9. If you hear someone talking about TV, exercise, movies, traveling, cooking, shopping (or really anything other than work), roll your eyes and say, “It must be nice to actually have free time.”

10. Play devil’s advocate in almost every conversation, for no reason whatsoever.

Post image via Shutterstock.

Law Firm 10 may lack the dazzling, magnetic charisma of a girl from the hottest sorority in school, but she (arguably) makes up for that with her wit, humor, and low-maintenance-ness. Read more from Law Firm 10.

7 Comments

  1. Jerry

    November 28, 2012 at 7:00 pm

    This broad could definitely use a boning. Query whether she spreads her legs for law firm partners?

  2. JP

    November 30, 2012 at 8:21 am

    Wonderful! Absolutely wonderful.

    First, thank you for your comments about IJL. I began the initial interview, being reminded several times how professional IJL was – this from a young woman who hadn’t been to college! She wouldn’t answer ANY of my questions, she just kept asking me questions, and then tried to schedule me for “an interview”. Lots of bad feelings. I delayed. Then, I read your blog. Thank you so much – it was a joy, in addition to being informative.

    Second, I, too am an attorney, and would like to find someone who can converse with understanding on some intellectual topics. It’s really difficult. Believe it or not, I would enjoy conversation with a female attorney who wasn’t trying to show that her gonads were larger than my gonads.

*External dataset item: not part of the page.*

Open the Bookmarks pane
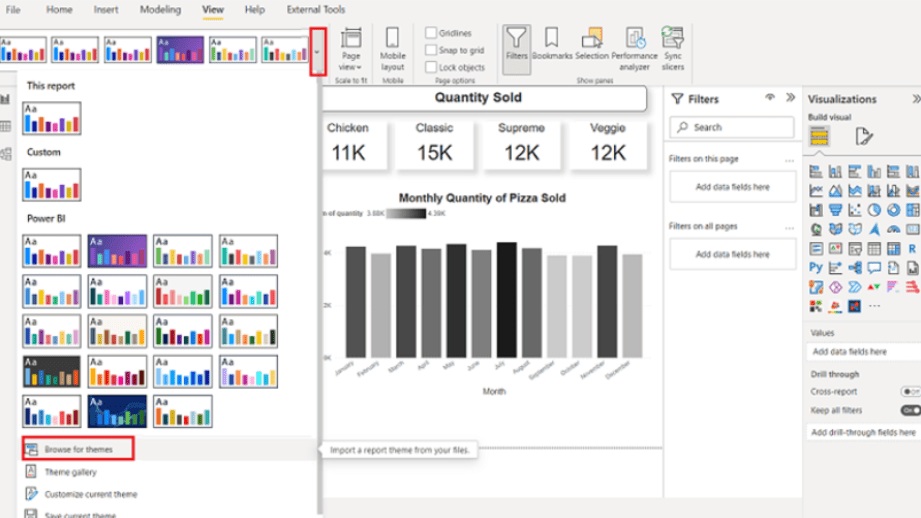 pos(551,45)
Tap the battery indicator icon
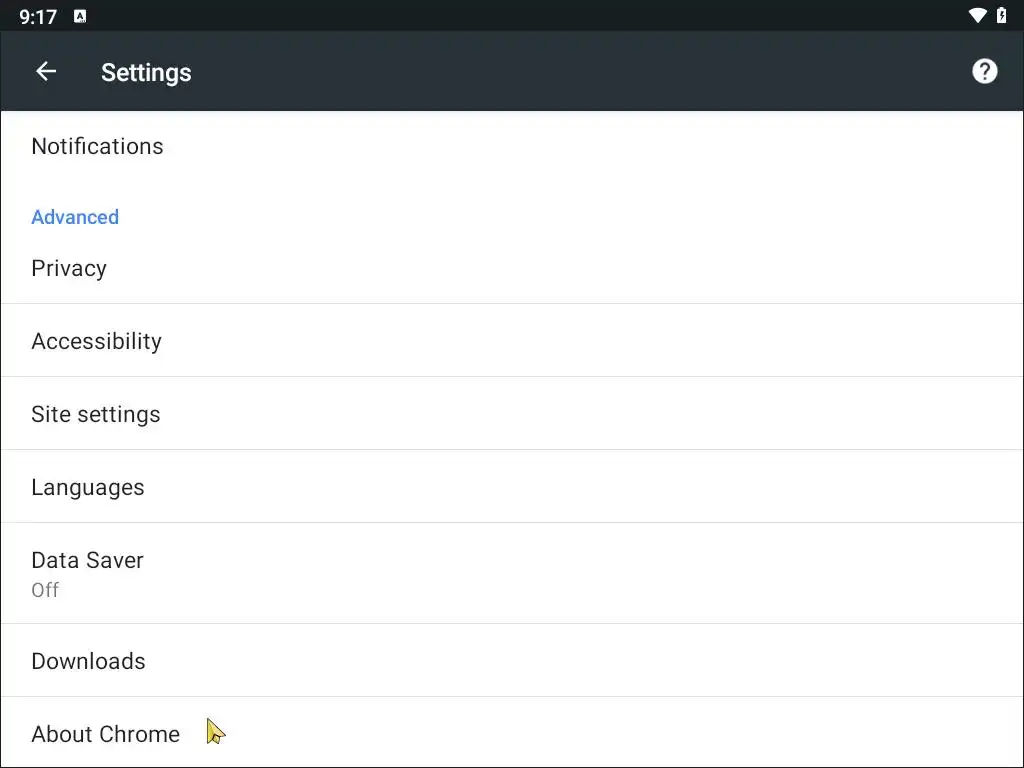1024x768 pixels. point(1002,16)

    I have no advise – alas; the search continues.

    However, your blog inspired me to continue looking and provided me with some good laughs. Thank you SO much. If you are ever in Sacramento, I’ll be happy to buy you lunch – we will laugh!

    JP

    • Marie

      December 3, 2012 at 8:27 am

      Great article! It’s funny because it’s true. Men are normally not attracted to the intellectual female, I find myself playing dumb ALOT.

      @JP -I feel your pain, but on the female side. I’m a law student and always searching for good conversations with men who won’t be intimidated by the fact that I study law OR who won’t look down upon me because they are intellectually superior and/or far advanced in their careers. So far it’s a losing battle.

  3. Maria

    January 26, 2013 at 4:22 pm

    You should add that these 10 tricks are equally unattractive to women, as you must be aware of since you used them to demonstrate to a woman how unattractive such behavior is. There’s nothing I find less attractive in boys than spouting legalese in compensation for a lack of raw intelligence. Please warn the male readers not to make such stupid mistakes.

    • Jill

      January 28, 2013 at 5:26 am

      I have always found that men who are lawyers are more attractive than similarly plain men who are not lawyers because the men lawyers have earnings potential that makes them a lot more palatable. I can put up with a lawyer, no matter how generally unattractive he is, as long as he has a bankroll he is not afraid to spend on me. I just pretend I am going out with a movie star — not everyone is a Ben Affleck–there are a lot of Danny DeVito’s out there, and a $200 meal at a great restaurant is not something every guy can give me, so if an unattractive lawyer is willing to pick up the check, I can easily go to bed with such a guy.

  4. TexJudge

    January 31, 2013 at 12:09 pm

    Isn’t “hot female attorney” an oxymoron, like “white slam dunk artist”?

  5. AKShadylawer

    May 25, 2013 at 1:55 pm

    This is hilarious! I am not a lawyer but I am aspiring to be a paralegal, anyhow my ex wh I was never married to but have kids with is a lawyer and he has always spoke to me like I was Or is a client. ALWAYS using ridiculously big words that (A) He either thinks I won’t understand and will have cunningly “tricked” me or (B) He is trying to sound effortlessly smart. It’s probably both a & b. Point here is, in my opinion even if you ARE a lawyer or just want to sound like one, male or female both it is not attractive and you are not cool. No one thinks you are the shit and if you are really that intelligent then you don’t have to prove it. People will recognize it. Body language, class and being humble when the time calls for it means everything. Save it for the courtroom where people actually care.